What rights are entitled to an employee in the workplace?
All working employees, as well as interviewees, have workplace rights. For prospective applicants, the employer cannot discriminate against a possible future employee for reasons like gender, race, age or religion. When they apply, unless the employer notifies them in advance, they cannot run a credit or background check either.
What is the difference between an illegal termination than just an unfair one?
Everyone can relate to an unexpected termination being harsh. However, there are occasions when it is actually illegal to be terminated. In “at will” states, employees can be terminated by an employer at any time. However, if the termination was due to
- Your race, gender, color, religion, country of origin, sexual orientation, age, disability, language, or marital status
- As retaliation for exercising your constitutional rights
- As retaliation for whistleblowing to a federal agency or the police
Then that may be an illegal termination.
Can I be restricted from seeing my personnel file?

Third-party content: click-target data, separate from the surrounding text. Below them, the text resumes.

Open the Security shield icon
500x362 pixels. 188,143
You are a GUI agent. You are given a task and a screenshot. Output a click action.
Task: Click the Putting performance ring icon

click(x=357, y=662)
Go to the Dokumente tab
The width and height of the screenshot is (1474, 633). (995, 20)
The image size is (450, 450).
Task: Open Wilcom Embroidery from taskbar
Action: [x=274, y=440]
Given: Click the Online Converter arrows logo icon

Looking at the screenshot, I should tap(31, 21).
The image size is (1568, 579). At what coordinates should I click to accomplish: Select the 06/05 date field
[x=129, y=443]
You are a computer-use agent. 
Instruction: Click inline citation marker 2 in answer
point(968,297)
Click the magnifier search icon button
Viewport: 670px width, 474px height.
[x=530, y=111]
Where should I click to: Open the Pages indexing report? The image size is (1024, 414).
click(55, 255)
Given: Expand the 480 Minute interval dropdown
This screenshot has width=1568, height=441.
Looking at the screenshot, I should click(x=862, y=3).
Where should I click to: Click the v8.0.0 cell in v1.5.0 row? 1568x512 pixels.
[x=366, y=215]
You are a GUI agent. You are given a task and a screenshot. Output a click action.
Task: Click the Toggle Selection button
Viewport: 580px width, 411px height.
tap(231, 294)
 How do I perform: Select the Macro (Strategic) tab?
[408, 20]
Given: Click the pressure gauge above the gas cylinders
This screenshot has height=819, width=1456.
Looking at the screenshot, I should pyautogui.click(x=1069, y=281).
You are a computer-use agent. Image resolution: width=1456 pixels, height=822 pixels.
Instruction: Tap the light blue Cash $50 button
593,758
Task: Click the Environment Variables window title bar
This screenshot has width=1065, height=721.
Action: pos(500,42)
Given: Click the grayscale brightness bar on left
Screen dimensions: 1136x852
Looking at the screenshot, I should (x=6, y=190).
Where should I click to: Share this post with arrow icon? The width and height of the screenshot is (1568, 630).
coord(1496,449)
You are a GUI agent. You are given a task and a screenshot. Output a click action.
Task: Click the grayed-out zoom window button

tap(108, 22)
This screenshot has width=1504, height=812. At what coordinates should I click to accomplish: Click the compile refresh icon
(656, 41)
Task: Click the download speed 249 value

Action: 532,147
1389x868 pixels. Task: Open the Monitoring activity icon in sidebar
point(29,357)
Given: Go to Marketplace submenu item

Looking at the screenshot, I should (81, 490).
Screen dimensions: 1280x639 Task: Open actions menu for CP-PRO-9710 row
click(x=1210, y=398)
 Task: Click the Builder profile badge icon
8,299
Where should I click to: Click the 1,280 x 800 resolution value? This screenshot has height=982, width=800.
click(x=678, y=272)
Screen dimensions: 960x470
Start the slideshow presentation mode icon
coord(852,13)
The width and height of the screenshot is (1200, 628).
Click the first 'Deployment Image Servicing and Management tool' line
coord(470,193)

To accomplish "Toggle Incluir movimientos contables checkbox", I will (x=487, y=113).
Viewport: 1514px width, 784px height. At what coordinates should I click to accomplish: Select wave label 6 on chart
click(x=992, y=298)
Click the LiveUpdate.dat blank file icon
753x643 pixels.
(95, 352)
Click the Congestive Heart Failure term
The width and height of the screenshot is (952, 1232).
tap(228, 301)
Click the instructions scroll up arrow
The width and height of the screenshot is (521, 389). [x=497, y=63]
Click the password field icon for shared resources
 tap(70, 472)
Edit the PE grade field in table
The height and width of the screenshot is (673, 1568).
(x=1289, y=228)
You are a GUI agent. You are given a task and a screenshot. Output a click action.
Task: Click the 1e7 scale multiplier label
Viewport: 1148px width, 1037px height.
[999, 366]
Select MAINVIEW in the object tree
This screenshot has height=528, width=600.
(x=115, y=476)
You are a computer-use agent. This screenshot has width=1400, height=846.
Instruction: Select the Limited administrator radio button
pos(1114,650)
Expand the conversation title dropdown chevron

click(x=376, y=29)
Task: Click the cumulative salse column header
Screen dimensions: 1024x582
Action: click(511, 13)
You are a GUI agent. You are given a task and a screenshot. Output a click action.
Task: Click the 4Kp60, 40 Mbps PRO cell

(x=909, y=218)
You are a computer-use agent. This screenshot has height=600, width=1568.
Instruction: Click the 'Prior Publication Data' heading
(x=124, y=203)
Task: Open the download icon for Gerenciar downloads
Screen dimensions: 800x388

No. You cannot be restricted from seeing your personnel files. Even if you have left the job, you have the right to inspect and get a copy of all the information your employer has about you, and your job performance. Your employer has only a limited amount of time after your request to view it. If you disagree with the contents of the file, you can also add your own documents to the file.
Can Money be deducted from my pay if I make a mistake?
Absolutely Not. If you make an unintended mistake, show up short on the register, or there is some loss due to a simple mistake, and your employer tries to deduct money from your pay, then that is illegal. It is also illegal to charge the worker for tools that are required in the course of the job. However, if the employer can prove that the loss was due to willful dishonesty by the employee, then the employee may be liable for damages.
Can I refuse to do unsafe work?
Yes! According to the California labor code, you can refuse to do work that you feel is unsafe if it violates an OSHA standard or labor code provision, or if it is so hazardous that a normal person would think that they were in danger if they did the work. You should inform your immediate supervisor if this is the case, and offer the company a chance to make amends, in writing, and inform OSHA, if you think they did not.
These blogs are meant purely for educational purposes. They contain only general information about legal matters. They are not legal advice, and should not be treated as such. If you have any specific questions about any legal matter you should consult with an attorney.